The internet exploded. Some sympathized with the “poor boy so humiliated,” others cheered, “Bravo, girl! Hit them hard!”
Interview requests poured in. Clients, suppliers, even tax officials stopped by—sometimes with a smile and audit notice.
Two days later, Dmitriy awaited her at the entrance.
“What are you doing? You’re ruining my reputation!”
“Silence,” she commanded sharply. “You came to destroy me but miscalculated. Now you’ll pay.”
“You have no right!”
“Did you have any when you forged documents or opened accounts for your brother?”
He paled.
“You won’t prove anything.”
“I already did.
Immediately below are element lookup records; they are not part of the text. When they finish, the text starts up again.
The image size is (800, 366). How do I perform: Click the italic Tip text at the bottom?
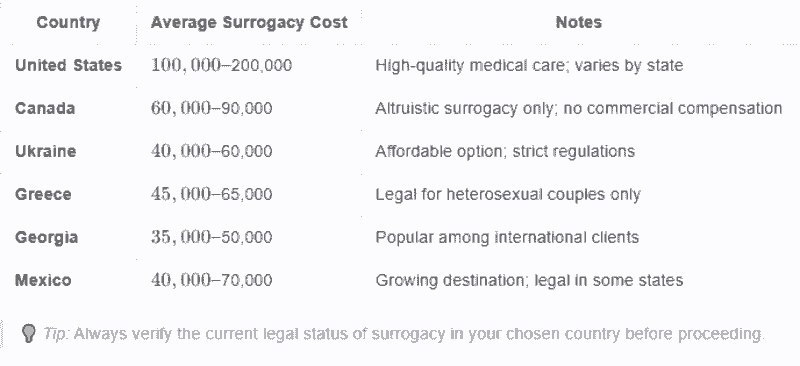click(x=56, y=334)
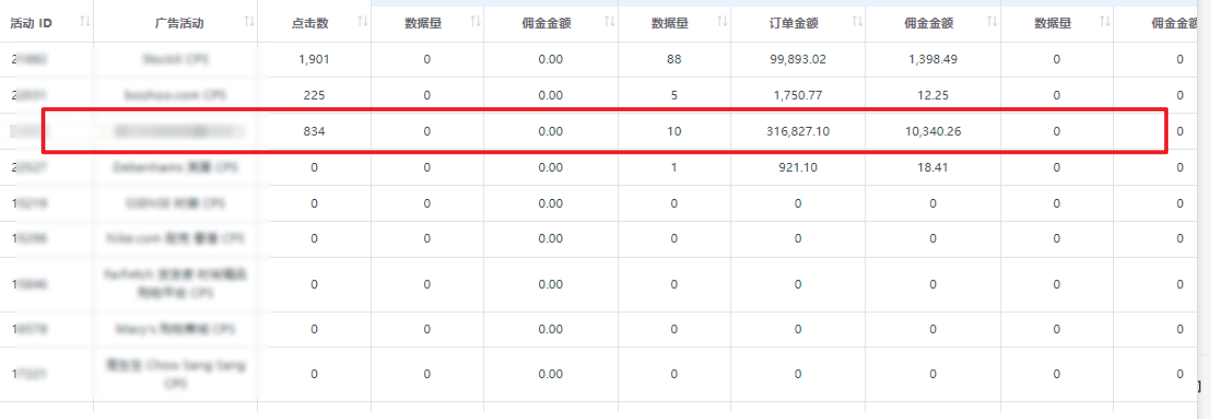Viewport: 1211px width, 419px height.
Task: Click the 点击数 column sort arrows
Action: (362, 22)
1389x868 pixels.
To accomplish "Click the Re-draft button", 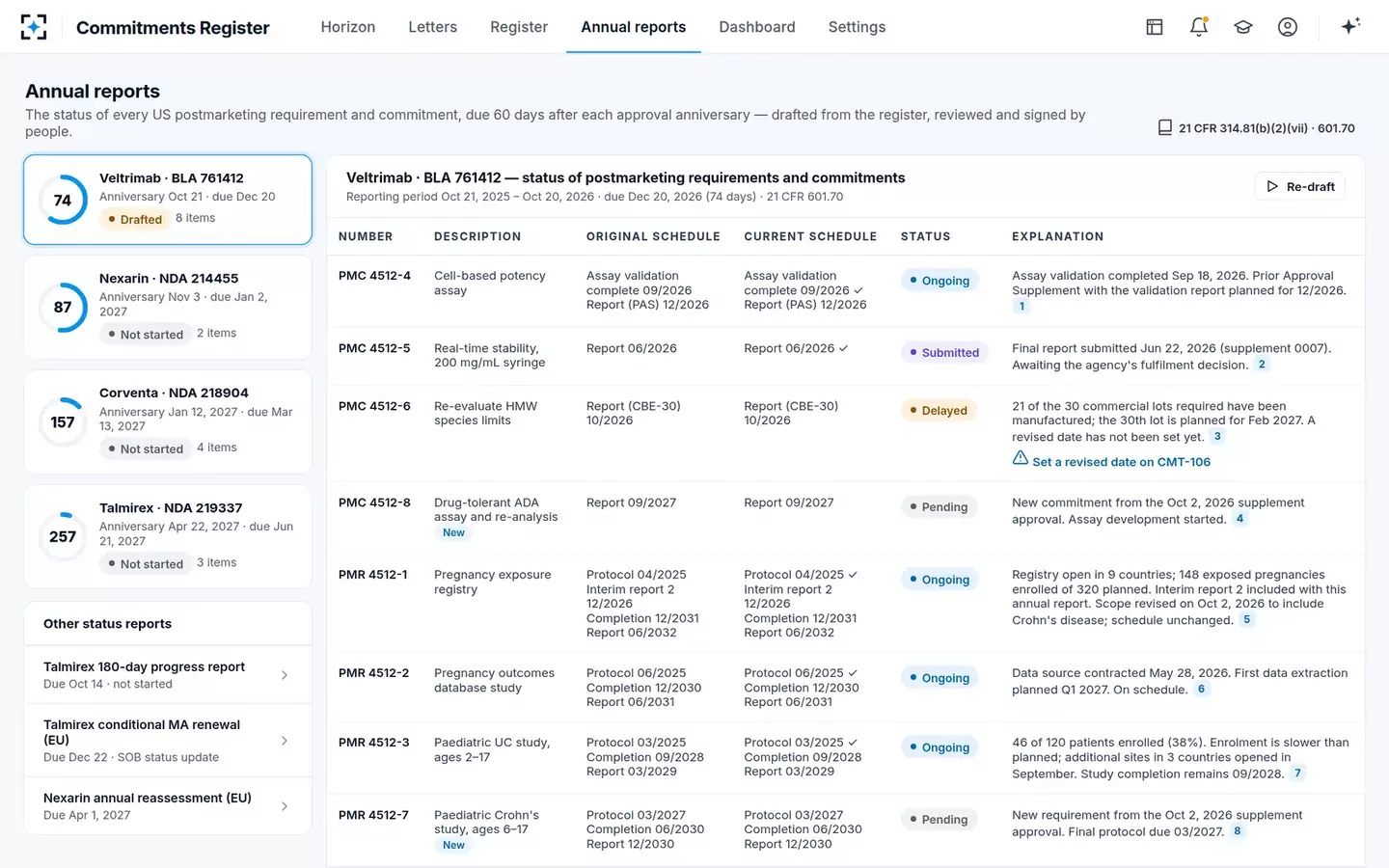I will (1300, 186).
Next, court. Hope you like jail uniforms. Tell your mom hello, if she survives investigation.”
Turning away, she strode confidently on heels. Inside, she trembled, but outside, she wore an icy armor.
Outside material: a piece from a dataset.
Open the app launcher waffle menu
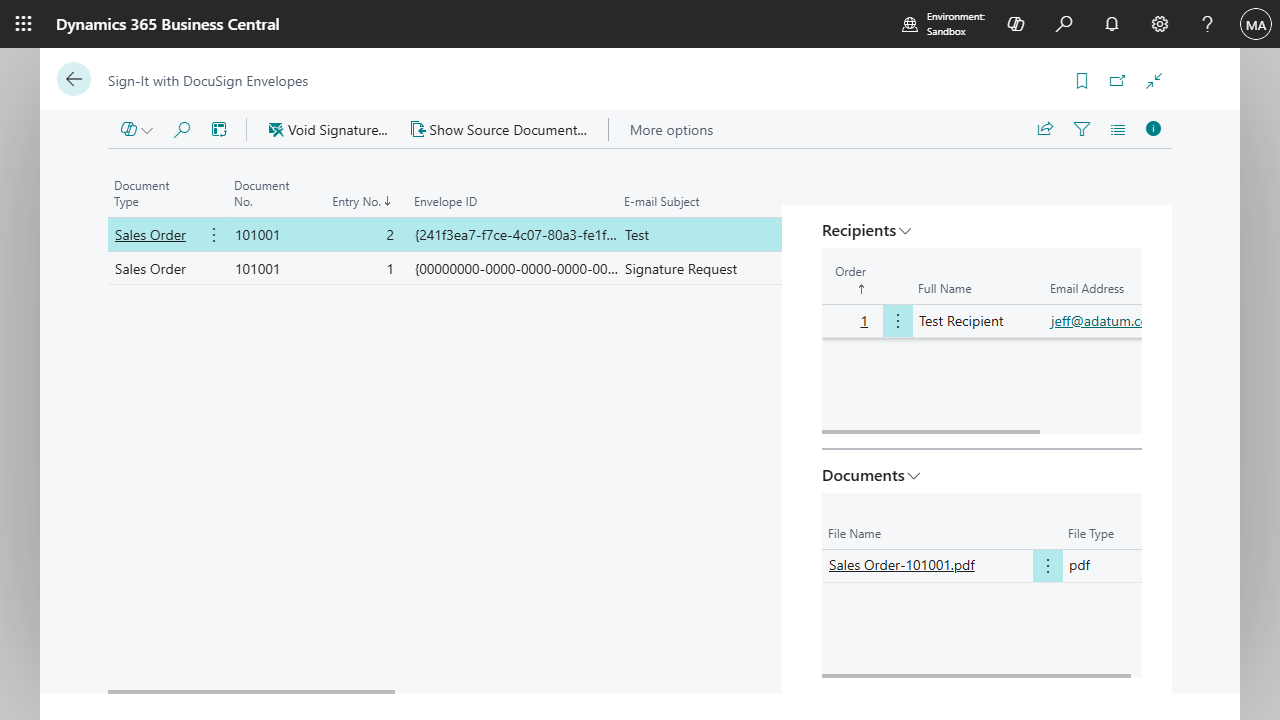The width and height of the screenshot is (1280, 720). pyautogui.click(x=24, y=24)
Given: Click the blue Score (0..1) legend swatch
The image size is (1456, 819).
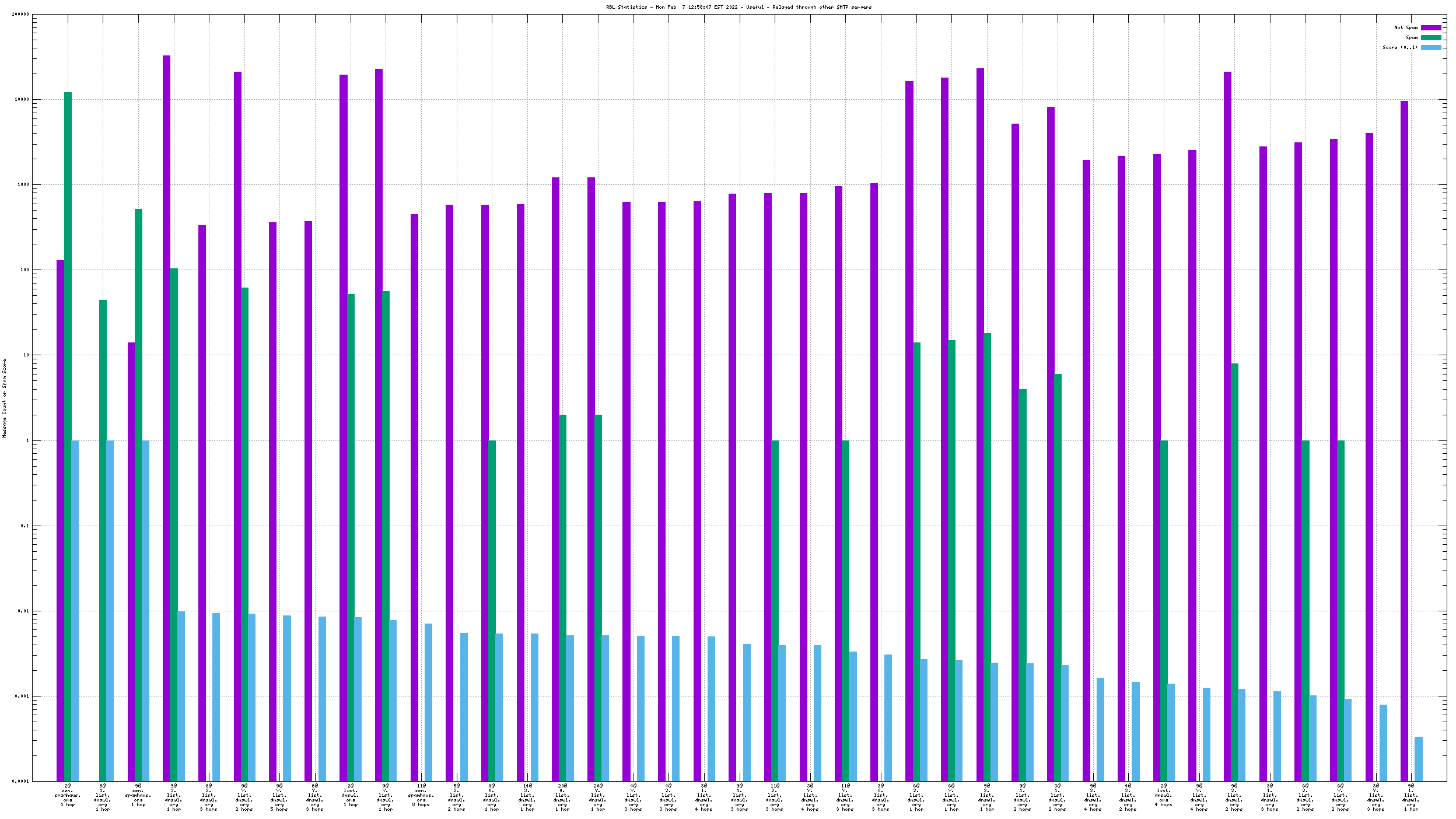Looking at the screenshot, I should click(x=1430, y=47).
A month later, she opened her second dealership under a franchise agreement. Her face on billboards, her story in magazines. And Dmitriy?
“He’s back with his mom, unemployed with Anton,” Lidka recounted. “They tried to claim the apartment, but the court refused. All they have is resentment and a car loan unpaid.”
“You know,” Victoria said, “when I started all this, I thought I was just saving the business. Turns out, I was saving myself—my life, my mind.”
“You’re a rock, Vika.”
“No. I just realized one thing: if you don’t burn the bridges, someone will cross them again—with dirty feet.”
Key Takeaway: Protecting a business isn’t just about defending assets—it’s a battle for identity, independence, and self-respect.
Her story is one of courage, resilience, and the fierce will to defend what’s hers, come what may.